→ **EXERCISE**
What follows is a block of records; reproduce all of it verbatim.

→ **EXTRACTED RECORDS**
%%

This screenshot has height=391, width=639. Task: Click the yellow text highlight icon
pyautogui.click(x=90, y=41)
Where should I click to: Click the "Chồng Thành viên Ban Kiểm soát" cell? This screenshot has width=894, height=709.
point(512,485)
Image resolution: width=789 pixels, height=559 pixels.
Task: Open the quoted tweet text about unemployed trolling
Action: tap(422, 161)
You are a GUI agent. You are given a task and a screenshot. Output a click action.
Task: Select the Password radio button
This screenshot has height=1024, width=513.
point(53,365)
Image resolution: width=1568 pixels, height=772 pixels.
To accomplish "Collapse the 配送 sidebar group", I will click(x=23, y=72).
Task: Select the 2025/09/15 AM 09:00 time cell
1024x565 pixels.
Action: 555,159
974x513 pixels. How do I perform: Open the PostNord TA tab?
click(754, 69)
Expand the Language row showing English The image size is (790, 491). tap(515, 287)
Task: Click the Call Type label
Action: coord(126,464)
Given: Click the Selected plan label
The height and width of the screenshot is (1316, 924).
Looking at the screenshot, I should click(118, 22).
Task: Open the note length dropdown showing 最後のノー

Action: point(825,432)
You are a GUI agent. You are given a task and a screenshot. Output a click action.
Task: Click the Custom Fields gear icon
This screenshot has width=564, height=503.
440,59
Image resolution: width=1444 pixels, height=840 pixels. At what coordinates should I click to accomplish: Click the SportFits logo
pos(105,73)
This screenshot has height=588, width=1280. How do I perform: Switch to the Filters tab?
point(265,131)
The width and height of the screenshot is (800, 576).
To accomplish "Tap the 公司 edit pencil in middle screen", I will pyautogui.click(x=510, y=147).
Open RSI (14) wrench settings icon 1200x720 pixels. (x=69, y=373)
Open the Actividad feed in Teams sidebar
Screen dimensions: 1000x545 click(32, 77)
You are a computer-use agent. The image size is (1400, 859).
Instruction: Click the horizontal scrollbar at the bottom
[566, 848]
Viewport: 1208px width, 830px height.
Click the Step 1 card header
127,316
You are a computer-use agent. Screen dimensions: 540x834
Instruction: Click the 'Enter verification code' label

%%

→ **EXERCISE OUTPUT**
This screenshot has height=391, width=639. Task: Click the yellow text highlight icon
pyautogui.click(x=90, y=41)
Where should I click to: Click the "Chồng Thành viên Ban Kiểm soát" cell? This screenshot has width=894, height=709.
point(512,485)
Image resolution: width=789 pixels, height=559 pixels.
Task: Open the quoted tweet text about unemployed trolling
Action: tap(422, 161)
You are a GUI agent. You are given a task and a screenshot. Output a click action.
Task: Select the Password radio button
This screenshot has height=1024, width=513.
point(53,365)
Image resolution: width=1568 pixels, height=772 pixels.
To accomplish "Collapse the 配送 sidebar group", I will click(x=23, y=72).
Task: Select the 2025/09/15 AM 09:00 time cell
1024x565 pixels.
Action: 555,159
974x513 pixels. How do I perform: Open the PostNord TA tab?
click(754, 69)
Expand the Language row showing English The image size is (790, 491). tap(515, 287)
Task: Click the Call Type label
Action: coord(126,464)
Given: Click the Selected plan label
The height and width of the screenshot is (1316, 924).
Looking at the screenshot, I should click(118, 22).
Task: Open the note length dropdown showing 最後のノー

Action: point(825,432)
You are a GUI agent. You are given a task and a screenshot. Output a click action.
Task: Click the Custom Fields gear icon
This screenshot has width=564, height=503.
440,59
Image resolution: width=1444 pixels, height=840 pixels. At what coordinates should I click to accomplish: Click the SportFits logo
pos(105,73)
This screenshot has height=588, width=1280. How do I perform: Switch to the Filters tab?
point(265,131)
The width and height of the screenshot is (800, 576).
To accomplish "Tap the 公司 edit pencil in middle screen", I will pyautogui.click(x=510, y=147).
Open RSI (14) wrench settings icon 1200x720 pixels. (x=69, y=373)
Open the Actividad feed in Teams sidebar
Screen dimensions: 1000x545 click(32, 77)
You are a computer-use agent. The image size is (1400, 859).
Instruction: Click the horizontal scrollbar at the bottom
[566, 848]
Viewport: 1208px width, 830px height.
Click the Step 1 card header
127,316
You are a computer-use agent. Screen dimensions: 540x834
Instruction: Click the 'Enter verification code' label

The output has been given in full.